# Conditioning your horse



## MethowHorses25 (Mar 29, 2011)

How do you guys condition your horses for trail riding? I'm gonna be doing competitive trail riding with my Peruvian Paso, Connie, and she's not very fit from the winter, so i want to start conditioning her for this summer's events! 

Do any of you have ideas for good exercises? What do you do one your own horse? How often should I ride her? Also, is there any special feed requirements? I'm also looking for an endurance saddle that's pretty cheap so if anyone could give recommendations, that's be great! Thanks!!!


----------



## Brighteyes (Mar 8, 2009)

_Do any of you have ideas for good exercises?_ 

Trotting is an excellent exercise. Lots of trotting. For CTRs, you need down backing, turn on the forehand, turn on the haunches, and sidepass. If you can do those four things, you can literally do 95% of the obstacles. That back _must_ be _clean and straight_, with as little rein contact as possible. 

Do some "dressage patterns". Circles, squares, triangles... Back to freshman geometry. Do spirals, serpentines, and the like to limber her up and make her strong. Walk, trot, and canter poles. A good trail horse knows their feet are attached to their bodies. Walk hills, and eventually trot hills.

_What do you do one your own horse?_

I assume you mean, "on your own horse". :wink: I do CTRs with NATRC.

_How often should I ride her? _

Ideally, five days a week. A minimum of four. Once you get her conditioned, only three times a week are required.

_Also, is there any special feed requirements?_

Only if she starts losing too much weight and looking ribby, losing her coat shine, or similar problems. My horse is on Omagatin right now to keep her weight stable and gets some alfalfa.

_I'm also looking for an endurance saddle that's pretty cheap so if anyone could give recommendations, that's be great!_

What do you ride in now?


----------



## equus717 (Aug 20, 2009)

I would do a lot of trotting. It helps to build muscle and conditions her.


----------



## MethowHorses25 (Mar 29, 2011)

Raw data.
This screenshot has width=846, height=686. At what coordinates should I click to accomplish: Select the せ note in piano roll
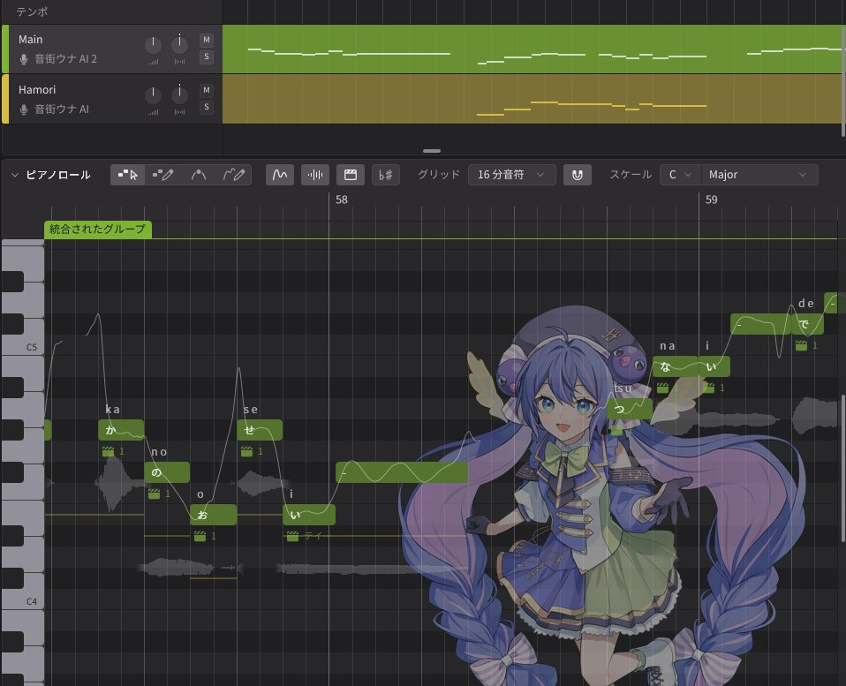[260, 430]
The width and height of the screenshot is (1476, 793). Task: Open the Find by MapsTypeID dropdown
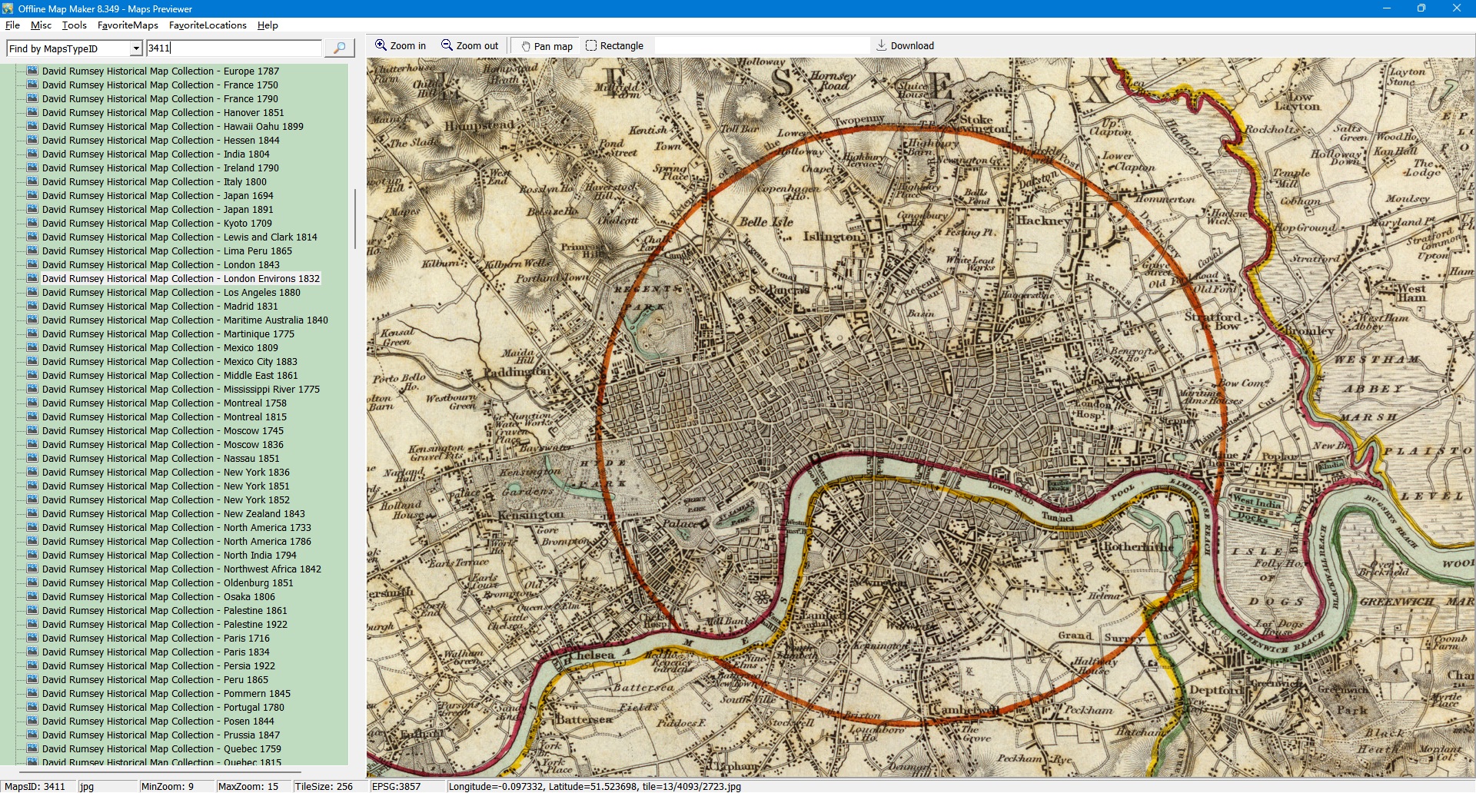(x=136, y=48)
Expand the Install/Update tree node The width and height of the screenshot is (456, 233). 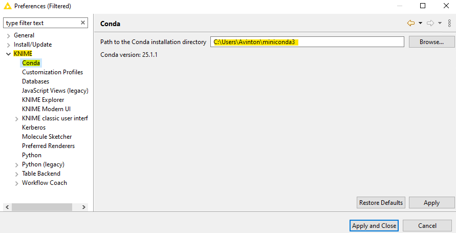pos(8,45)
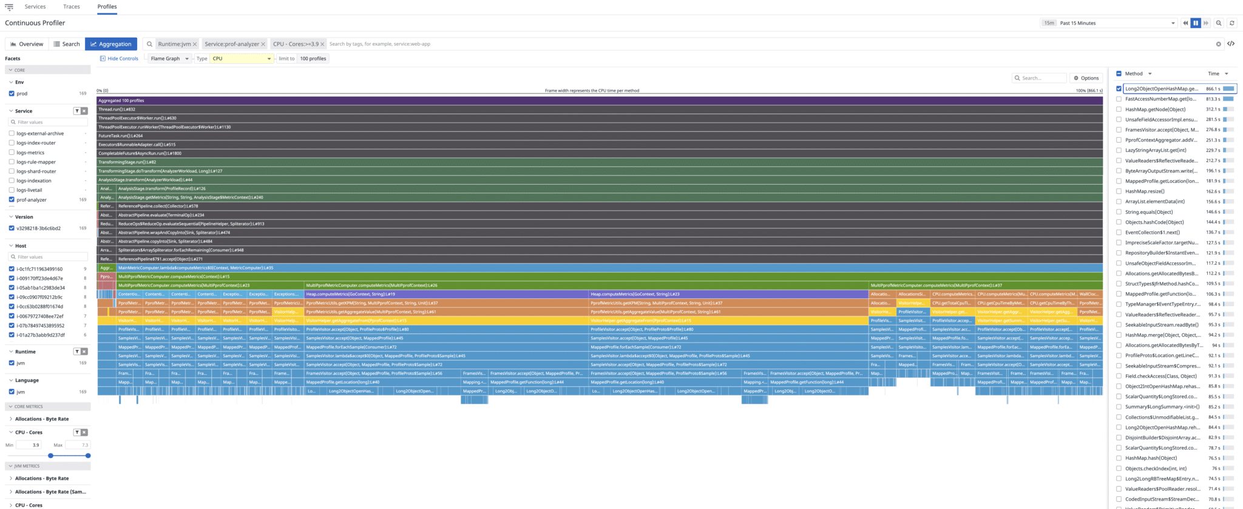The height and width of the screenshot is (509, 1243).
Task: Clear the search query with the X icon
Action: [1218, 44]
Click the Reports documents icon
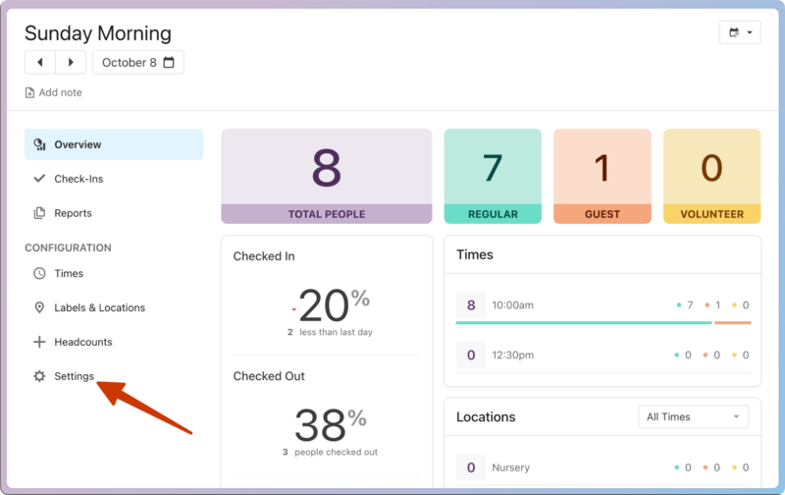785x495 pixels. [x=40, y=213]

Written exercise.
Reproduce, word for word, the stretch of the horse-conditioning thread that opens with the words containing "How do you guys" and closes with "(Mar 8, 2009)".

Answer to this problem.
How do you guys condition your horses for trail riding? I'm gonna be doing competitive trail riding with my Peruvian Paso, Connie, and she's not very fit from the winter, so i want to start conditioning her for this summer's events! 

Do any of you have ideas for good exercises? What do you do one your own horse? How often should I ride her? Also, is there any special feed requirements? I'm also looking for an endurance saddle that's pretty cheap so if anyone could give recommendations, that's be great! Thanks!!!


----------



## Brighteyes (Mar 8, 2009)